----- Dataset extract

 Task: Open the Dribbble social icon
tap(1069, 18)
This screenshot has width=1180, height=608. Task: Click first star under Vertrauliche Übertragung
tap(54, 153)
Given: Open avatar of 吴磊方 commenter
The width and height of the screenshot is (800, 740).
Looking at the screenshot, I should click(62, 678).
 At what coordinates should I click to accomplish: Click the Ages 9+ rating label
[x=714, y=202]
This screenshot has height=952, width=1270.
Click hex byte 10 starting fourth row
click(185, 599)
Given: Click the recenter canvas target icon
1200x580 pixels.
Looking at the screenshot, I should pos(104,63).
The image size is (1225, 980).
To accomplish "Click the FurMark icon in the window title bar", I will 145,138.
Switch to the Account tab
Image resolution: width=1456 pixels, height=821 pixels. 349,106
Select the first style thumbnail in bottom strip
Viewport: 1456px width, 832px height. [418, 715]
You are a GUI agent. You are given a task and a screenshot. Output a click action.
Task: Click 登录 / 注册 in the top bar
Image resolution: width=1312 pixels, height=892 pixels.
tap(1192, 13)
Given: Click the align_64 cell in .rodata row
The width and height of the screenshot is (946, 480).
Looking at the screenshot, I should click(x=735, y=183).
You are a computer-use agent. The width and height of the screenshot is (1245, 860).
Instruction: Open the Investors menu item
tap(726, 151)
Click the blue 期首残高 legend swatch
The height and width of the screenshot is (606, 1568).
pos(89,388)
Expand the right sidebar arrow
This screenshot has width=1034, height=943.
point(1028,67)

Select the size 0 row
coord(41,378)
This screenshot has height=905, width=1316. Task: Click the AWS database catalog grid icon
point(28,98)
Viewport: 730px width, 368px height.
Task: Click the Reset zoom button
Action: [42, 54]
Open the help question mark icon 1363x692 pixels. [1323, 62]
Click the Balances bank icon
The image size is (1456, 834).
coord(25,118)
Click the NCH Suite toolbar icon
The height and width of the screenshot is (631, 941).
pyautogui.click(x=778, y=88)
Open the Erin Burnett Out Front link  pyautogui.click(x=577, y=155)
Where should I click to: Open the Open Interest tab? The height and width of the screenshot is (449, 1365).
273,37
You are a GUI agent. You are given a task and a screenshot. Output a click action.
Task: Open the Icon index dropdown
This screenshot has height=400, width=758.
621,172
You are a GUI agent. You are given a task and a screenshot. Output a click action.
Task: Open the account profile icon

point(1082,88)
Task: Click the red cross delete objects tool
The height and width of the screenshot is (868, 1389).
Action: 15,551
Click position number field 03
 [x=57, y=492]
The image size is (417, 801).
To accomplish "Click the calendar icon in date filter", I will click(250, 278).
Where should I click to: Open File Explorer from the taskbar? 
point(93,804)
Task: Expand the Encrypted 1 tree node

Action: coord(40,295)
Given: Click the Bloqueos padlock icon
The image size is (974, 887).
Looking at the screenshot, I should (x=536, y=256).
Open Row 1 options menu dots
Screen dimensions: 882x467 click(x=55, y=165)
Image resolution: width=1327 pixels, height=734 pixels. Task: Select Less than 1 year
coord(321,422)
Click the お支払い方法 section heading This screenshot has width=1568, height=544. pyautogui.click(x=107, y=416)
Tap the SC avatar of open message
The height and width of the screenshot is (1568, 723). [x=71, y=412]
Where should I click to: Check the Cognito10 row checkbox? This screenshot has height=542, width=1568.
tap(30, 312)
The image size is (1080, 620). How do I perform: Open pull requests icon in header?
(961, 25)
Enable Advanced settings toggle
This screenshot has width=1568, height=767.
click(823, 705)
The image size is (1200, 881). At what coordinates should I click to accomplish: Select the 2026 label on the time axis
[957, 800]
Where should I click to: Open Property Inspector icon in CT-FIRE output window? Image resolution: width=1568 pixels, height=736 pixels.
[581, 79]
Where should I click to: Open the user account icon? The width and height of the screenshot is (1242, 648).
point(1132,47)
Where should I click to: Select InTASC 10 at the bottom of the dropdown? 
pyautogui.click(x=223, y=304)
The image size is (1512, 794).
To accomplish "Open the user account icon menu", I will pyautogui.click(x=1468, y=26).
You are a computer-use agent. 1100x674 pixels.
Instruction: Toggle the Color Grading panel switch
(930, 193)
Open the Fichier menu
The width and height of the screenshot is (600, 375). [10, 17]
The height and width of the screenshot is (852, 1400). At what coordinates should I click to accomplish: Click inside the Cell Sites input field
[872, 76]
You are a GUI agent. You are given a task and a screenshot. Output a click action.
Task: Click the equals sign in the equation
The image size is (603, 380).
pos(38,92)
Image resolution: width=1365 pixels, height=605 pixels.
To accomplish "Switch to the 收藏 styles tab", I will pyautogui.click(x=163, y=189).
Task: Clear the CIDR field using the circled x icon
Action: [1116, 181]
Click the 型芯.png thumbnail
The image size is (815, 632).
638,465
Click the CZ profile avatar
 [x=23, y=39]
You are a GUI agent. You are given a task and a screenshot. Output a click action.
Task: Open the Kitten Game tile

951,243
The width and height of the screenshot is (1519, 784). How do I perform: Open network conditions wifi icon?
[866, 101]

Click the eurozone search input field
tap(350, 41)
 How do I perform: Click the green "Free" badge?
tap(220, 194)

----------

> _What the task asks_
Duplicate the listing above, everything from the line containing "Where should I click to: Select" down to the line containing "The width and height of the screenshot is (600, 375).", with both of those lines included.

> _Exercise answer_
Where should I click to: Select InTASC 10 at the bottom of the dropdown? 
pyautogui.click(x=223, y=304)
The image size is (1512, 794).
To accomplish "Open the user account icon menu", I will pyautogui.click(x=1468, y=26).
You are a computer-use agent. 1100x674 pixels.
Instruction: Toggle the Color Grading panel switch
(930, 193)
Open the Fichier menu
The width and height of the screenshot is (600, 375). [10, 17]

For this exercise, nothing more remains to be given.